Dans certaines circonstances, les antalgiques les plus utilisés pourraient bien agir comme des perturbateurs endocriniens, au même titre que le bisphénol ou les phtalates tant décriés. C’est ce qu’indique une étude menée sur des échantillons de tissu testiculaire d’hommes adultes, mis en culture avec du paracétamol ou des anti-inflammatoires non stéroïdiens tels que l’aspirine et l’indométacine.

Un effet nocif suggéré par des études de cohortes

L’équipe Inserm à l’origine de ce travail avait participé à la collecte de données épidémiologiques qui suggérait l’existence d’un lien entre la prise d’antalgiques pendant la grossesse et la cryptorchidie chez le fœtus (absence de descente d’un ou deux testicules dans le scrotum). Les chercheurs avaient alors entamé de nombreux travaux chez l’animal pour évaluer le risque endocrinien des antalgiques. Jusque ici, tous les résultats obtenus convergent vers une confirmation du caractère perturbateur endocrinien de ces médicaments : « Quatre études de cohorte indépendantes mettent en évidence une association entre antalgiques et risque de cryptorchidie. Et nos travaux chez le rat montrent une baisse de la production de testostérone, ou encore une féminisation des rats nouveau-nés masculins », décrit Bernard Jégou, directeur de l’Institut de recherche, santé, environnement et travail (IRSET)* à Rennes, et responsable du programme de recherche. 

Baisse de testostérone chez l’adulte

Pour aller plus loin, les chercheurs ont obtenu le soutien de l’Agence nationale de sécurité des médicaments et des produits de santé (ANSM) afin de mener des recherches chez l’humain, du stade fœtal au stade adulte. « Je rappelle qu’il s’agit des médicaments parmi les plus utilisés dans le monde. La conduite de ces travaux est donc un enjeu de santé publique », estime Bernard Jégou. 

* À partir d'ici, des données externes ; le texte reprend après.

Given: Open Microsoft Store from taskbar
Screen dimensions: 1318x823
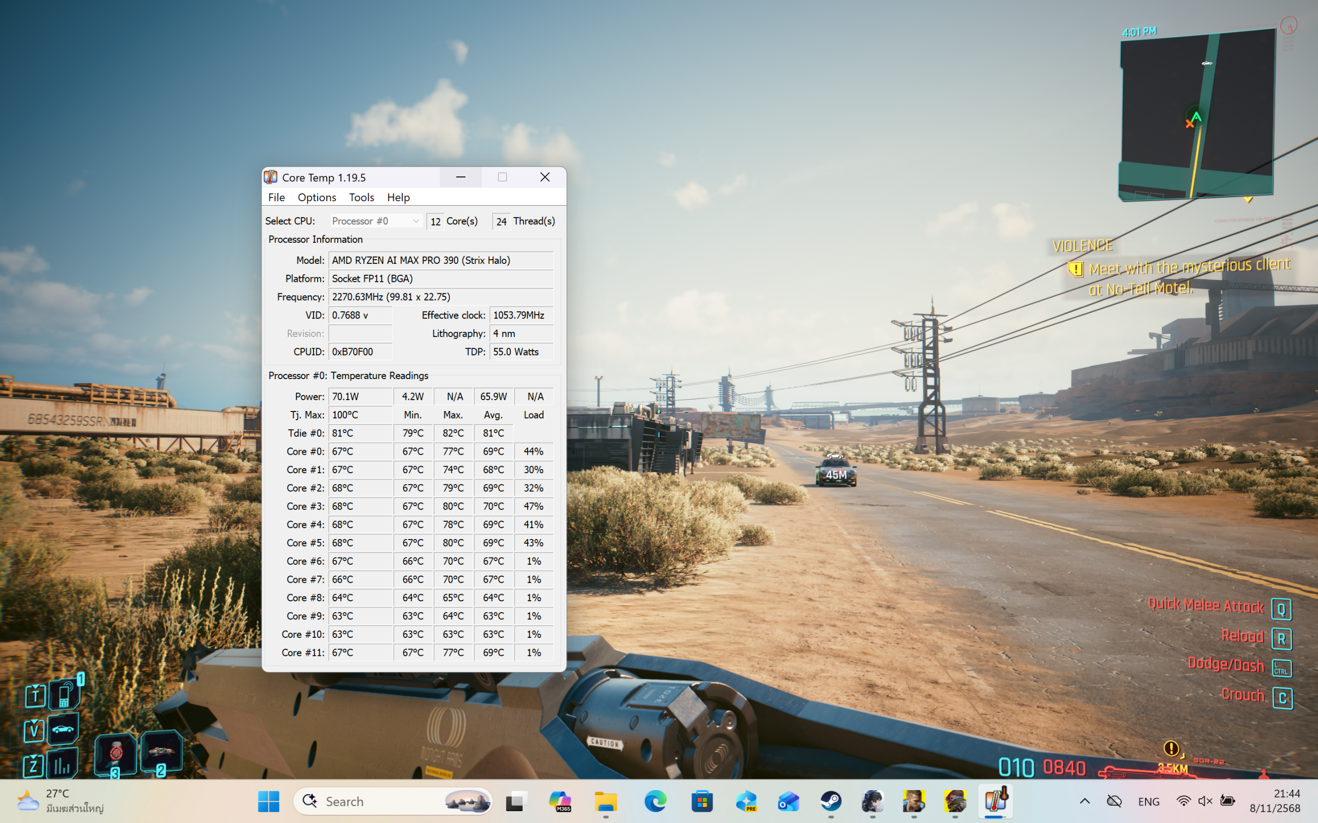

Les résultats de la première phase de ce programme de recherche viennent d’être publiés dans la revue Human Reproduction : les chercheurs ont exposé des explants testiculaires d’hommes adultes à différentes doses de paracétamol, d’aspirine ou d’indométacine pendant au moins 24 heures, et les conséquences observées sont sans appel. « A des concentrations équivalentes à celles retrouvées dans le plasma en cas de prise de ces molécules, chacune d’elles perturbe la production d’hormones stéroïdiennes et d’autres facteurs nécessaires à la masculinisation et la fertilité », explique le chercheur. En pratique, cela se manifeste par une baisse de production de la testostérone mais également des prostaglandines ou encore de l’insulin-like factor 3 (facteur impliqué dans la descente des testicules). 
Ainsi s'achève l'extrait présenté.